Adam's Tree and Christ's Tree
October 7, 2013
I stole a few moments to enjoy the beautiful weather and read on my back porch yesterday, and was so rewarded from just the first chapter of Name Above All Names, by Alistair Begg and Sinclair Ferguson. The focus of this chapter was “Jesus Christ, the Seed of the Woman,” but there were so many great points of reflection. Somehow, providentially of course, the themes in this chapter weaved together different points that I’ve been studying in the last month or so. I thought I’d share just one.
The main verse this chapter is teaching from is the Protoevangelium, Genesis 3:15:
I will put enmity between you and the woman, and between your offspring and her offspring; he shall bruise your head, and you shall bruise his heel.This is the first proclamation of the gospel, given after the fall, in God’s judgment on the Serpent. The authors pointed out how both the first Adam and the second Adam were brought to a tree. Where Adam was lured by the poisonous fruit and tempted to eat of it, Jesus, in his perfect holiness, plead with the Father that there could be another way than to drink what was in the cup that awaited him on his tree.

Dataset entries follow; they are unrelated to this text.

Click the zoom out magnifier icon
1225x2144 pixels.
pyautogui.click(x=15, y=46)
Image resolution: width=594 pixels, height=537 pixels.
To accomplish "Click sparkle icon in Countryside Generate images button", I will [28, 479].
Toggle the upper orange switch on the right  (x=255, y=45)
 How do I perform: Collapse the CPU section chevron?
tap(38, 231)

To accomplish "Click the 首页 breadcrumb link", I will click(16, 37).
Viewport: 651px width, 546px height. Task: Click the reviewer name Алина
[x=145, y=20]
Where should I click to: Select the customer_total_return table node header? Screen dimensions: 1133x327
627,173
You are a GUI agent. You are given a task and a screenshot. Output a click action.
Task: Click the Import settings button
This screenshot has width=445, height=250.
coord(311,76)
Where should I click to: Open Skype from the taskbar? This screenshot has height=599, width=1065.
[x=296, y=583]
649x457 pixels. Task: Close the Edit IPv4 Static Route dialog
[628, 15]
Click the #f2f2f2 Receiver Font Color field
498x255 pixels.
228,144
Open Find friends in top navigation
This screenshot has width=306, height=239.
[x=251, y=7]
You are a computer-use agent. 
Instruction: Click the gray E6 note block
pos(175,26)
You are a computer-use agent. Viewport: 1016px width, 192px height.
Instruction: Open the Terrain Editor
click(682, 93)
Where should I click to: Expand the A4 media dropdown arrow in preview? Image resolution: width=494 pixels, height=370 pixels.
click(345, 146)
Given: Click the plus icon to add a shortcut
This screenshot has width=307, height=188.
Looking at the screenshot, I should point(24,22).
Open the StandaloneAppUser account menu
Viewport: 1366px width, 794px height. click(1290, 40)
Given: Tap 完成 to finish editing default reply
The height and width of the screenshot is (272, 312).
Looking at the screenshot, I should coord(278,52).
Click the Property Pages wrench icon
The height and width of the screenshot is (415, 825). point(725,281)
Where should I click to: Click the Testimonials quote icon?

When the second Man was brought to the Calvary tree, he faced a reverse mirror image of the first man’s temptation…Jesus had to NOT want to eat the fruit of the tree with his whole being, and yet be willing to eat. He willed to be obedient when he did not want to be forsaken! (30-31)The first Adam was tempted to eat of a forbidden tree. His disobedience brought death to all. The last Adam was tempted not to drink the cup from the accursed tree. His obedience brought life to all whom the Father has given him. “Jesus willed to take the divine curse although everything in him, every holy desire, longed for and deserved divine blessing. He took our place---who can fathom the mystery of his sense of desolation and alienation from heaven’s glory? He bore the curse---all for love’s sake” (31). Begg and Ferguson go on to explain that in doing this, Jesus also unmasked Satan’s lie. From the beginning, he tried to manipulate God’s people into questioning his goodness and love. But on the cross, “God demonstrated his love toward us, in that, while we were yet sinners, Christ died for us” (Rom. 5:8). The truth is that because Christ drank of that cup on the accursed tree, we look forward to the fruit from the tree of life that the first Adam was barred from after the fall:
Then the angel showed me the river of the water of life, bright as crystal, flowing from the throne of God and of the Lamb through the middle of the street of the city; also, on either side of the river, the tree of life with its twelve kinds of fruit, yielding its fruit each month. The leaves of the tree were for the healing of the nations. (Rev. 22:1-2)Here we see the same imagery from Ezekiel 47 of God’s abundant goodness overflowing from his throne room. “There will no longer be any curse” (Rev.22:3); praise God from whom all blessings flow! “Blessed are those who wash their robes, so that they may have the right to the tree of life, and may enter the gates into the city” (Rev. 22:14).